Supported Data Connectors include:

NameDescriptionStatusProtocol/Format
postgresPostgreSQL, Amazon RedshiftStablePostgreSQL-wire
mysqlMySQLStable
s3S3StableParquet, CSV, JSON
fileFileStableParquet, CSV, JSON
duckdbDuckDBStableEmbedded
dremioDremioStableArrow Flight
spice.aiSpice.ai OSS & CloudStableArrow Flight
databricks (mode: delta_lake)DatabricksStableS3/Delta Lake
delta_lakeDelta LakeStableDelta Lake
githubGitHubStableGitHub API
graphqlGraphQLRelease CandidateJSON
dynamodbDynamoDBRelease Candidate
databricks (mode: spark_connect)DatabricksBetaSpark Connect
flightsqlFlightSQLBetaArrow Flight SQL
mssqlMicrosoft SQL ServerBetaTabular Data Stream (TDS)
odbcODBCBetaODBC
snowflakeSnowflakeBetaArrow
sparkSparkBetaSpark Connect
icebergApache IcebergBetaParquet
abfsAzure BlobFSAlphaParquet, CSV, JSON
ftp, sftpFTP/SFTPAlphaParquet, CSV, JSON
smbSMBAlphaParquet, CSV, JSON
nfsNFSAlphaParquet, CSV, JSON
glueGlueAlphaIceberg, Parquet, CSV
http, httpsHTTP(s)AlphaParquet, CSV, JSON
imapIMAPAlphaIMAP Emails
localpodLocal dataset replicationAlpha
oracleOracleAlphaOracle ODPI-C
sharepointMicrosoft SharePointAlphaUnstructured UTF-8 documents
clickhouseClickhouseAlpha
debeziumDebezium CDCAlphaKafka + JSON
kafkaKafkaAlphaKafka + JSON
mongodbMongoDBAlpha
scylladbScyllaDBAlphaCQL, Alternator (DynamoDB)
elasticsearchElasticSearchRoadmap

File Formats

Data connectors that read files from object stores (S3, Azure Blob, GCS) or network-attached storage (FTP, SFTP, SMB, NFS) support a variety of file formats.
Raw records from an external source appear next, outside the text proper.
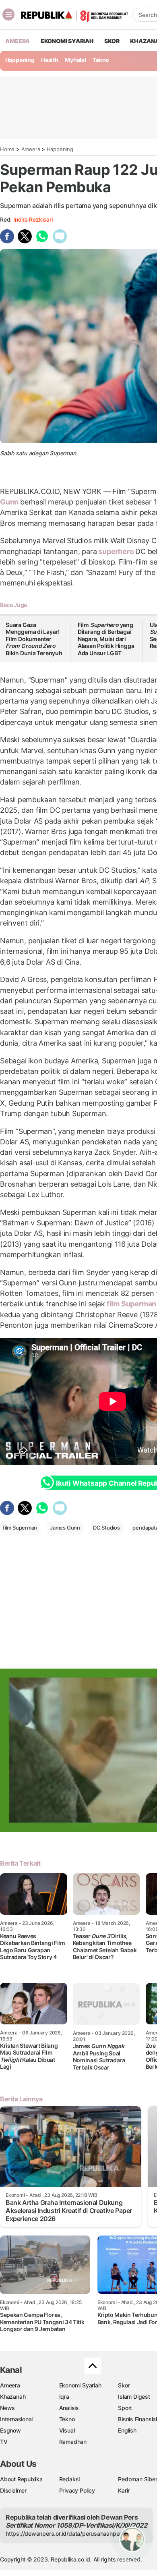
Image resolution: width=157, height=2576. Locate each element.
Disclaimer (13, 2490)
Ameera (30, 149)
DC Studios (106, 1527)
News (7, 2407)
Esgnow (10, 2430)
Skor (124, 2385)
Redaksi (69, 2479)
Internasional (16, 2419)
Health (49, 59)
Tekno (101, 59)
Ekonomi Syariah (67, 40)
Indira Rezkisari (33, 219)
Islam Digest (134, 2396)
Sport (125, 2407)
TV (4, 2441)
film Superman (20, 1527)
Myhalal (75, 59)
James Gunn (65, 1527)
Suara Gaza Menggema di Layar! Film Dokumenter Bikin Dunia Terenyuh (34, 638)
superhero (116, 551)
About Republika (21, 2479)
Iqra (64, 2396)
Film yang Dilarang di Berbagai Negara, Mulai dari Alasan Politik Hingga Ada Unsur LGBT (106, 638)
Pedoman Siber (137, 2479)
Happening (20, 59)
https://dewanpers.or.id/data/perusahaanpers (65, 2533)
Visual (67, 2430)
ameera (17, 40)
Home (7, 149)
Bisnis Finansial (137, 2419)
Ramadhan (73, 2441)
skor (111, 40)
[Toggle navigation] (8, 14)
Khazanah (12, 2396)
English (127, 2430)
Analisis (69, 2407)
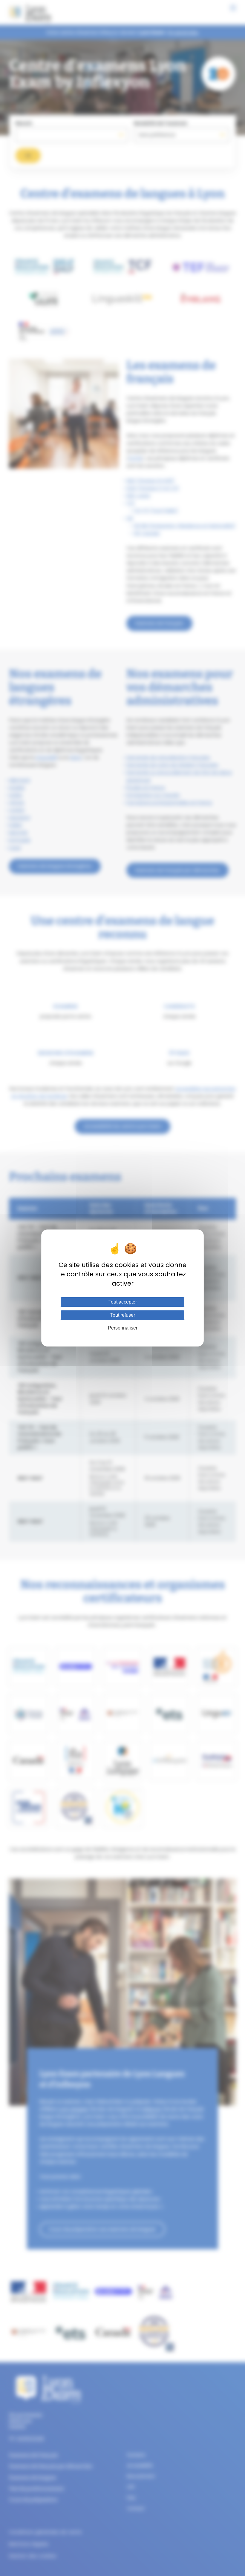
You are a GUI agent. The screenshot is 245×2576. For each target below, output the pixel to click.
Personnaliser (122, 1327)
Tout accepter (122, 1301)
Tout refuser (122, 1315)
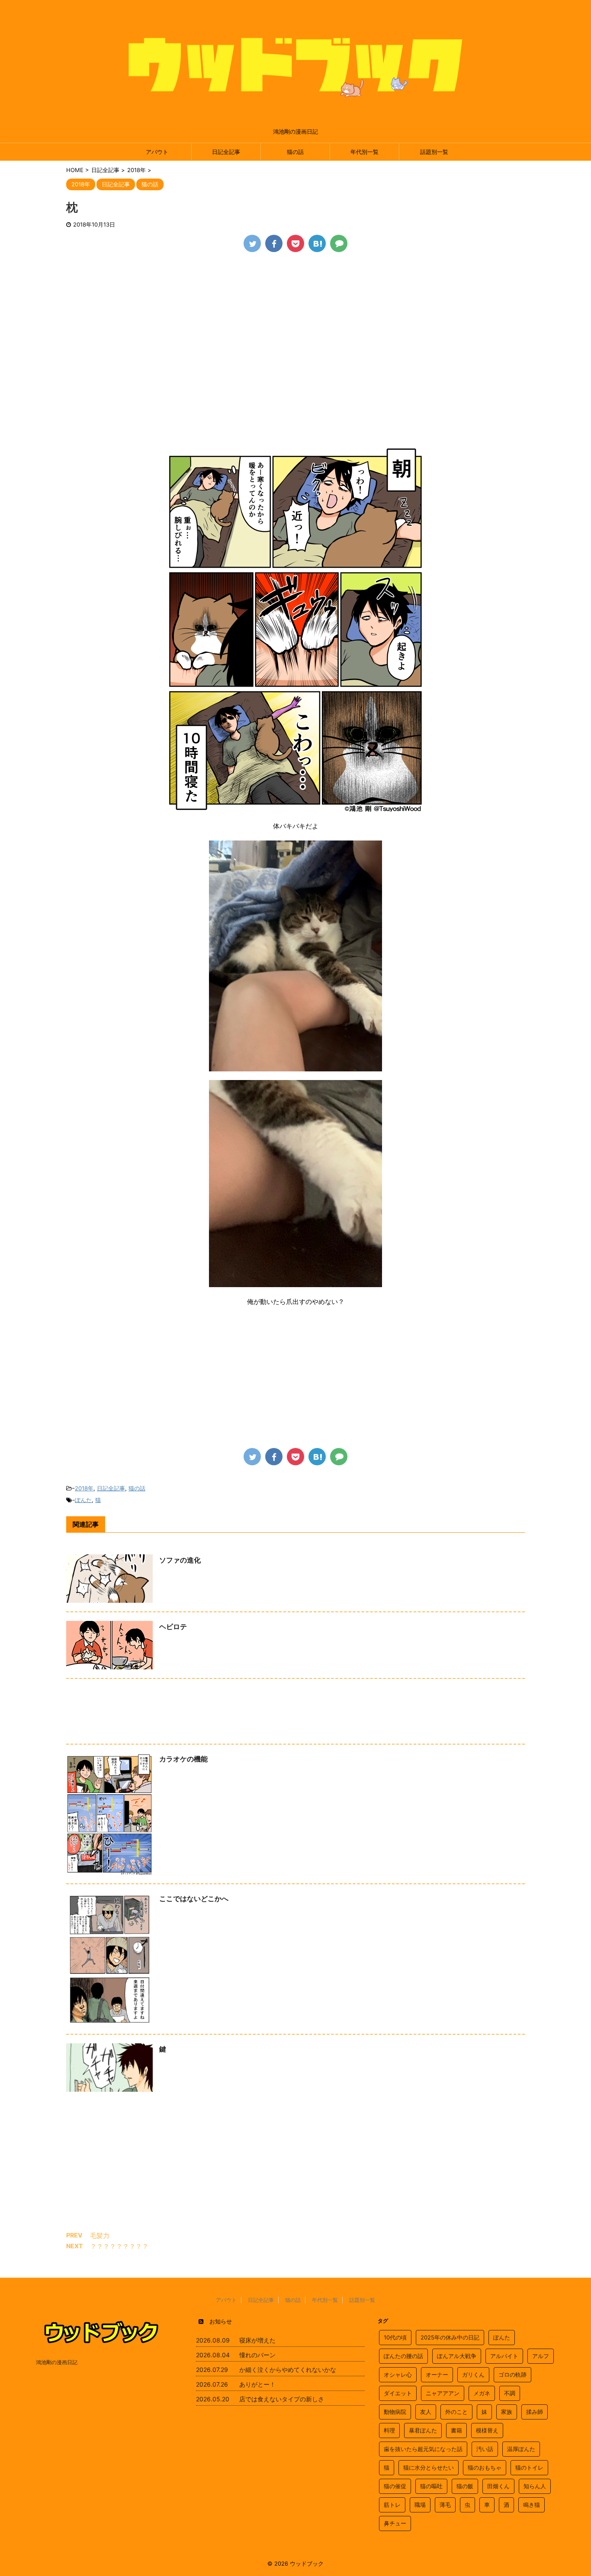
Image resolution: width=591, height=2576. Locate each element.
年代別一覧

These connectors work with both structured data formats (Parquet, CSV) and document formats (Markdown, PDF).

Specifying File Format

When connecting to a directory, specify the file format using params.file_format:

datasets:
- from: s3://bucket/data/sales/
name: sales
params:
file_format: parquet

When connecting to a specific file, the format is inferred from the file extension:

datasets:
- from: sftp://files.example.com/reports/quarterly.parquet
name: quarterly_report

Supported Formats

NameParameterStatusDescription
Apache Parquetfile_format: parquetStableColumnar format optimized for analytics
CSVfile_format: csvStableComma-separated values
JSONfile_format: jsonStableJavaScript Object Notation
Delta Lakefile_format: deltaStableOpen table format with ACID transactions. Object stores only.
Apache Icebergfile_format: icebergBetaOpen table format for large analytic datasets. Object stores only. Requires a catalog.
Microsoft Excelfile_format: xlsxRoadmapExcel spreadsheet format
Markdownfile_format: mdStablePlain text with formatting (document format)
Textfile_format: txtStablePlain text files (document format)
PDFfile_format: pdfBetaPortable Document Format (document format)
Microsoft Wordfile_format: docxAlphaWord document format (document format)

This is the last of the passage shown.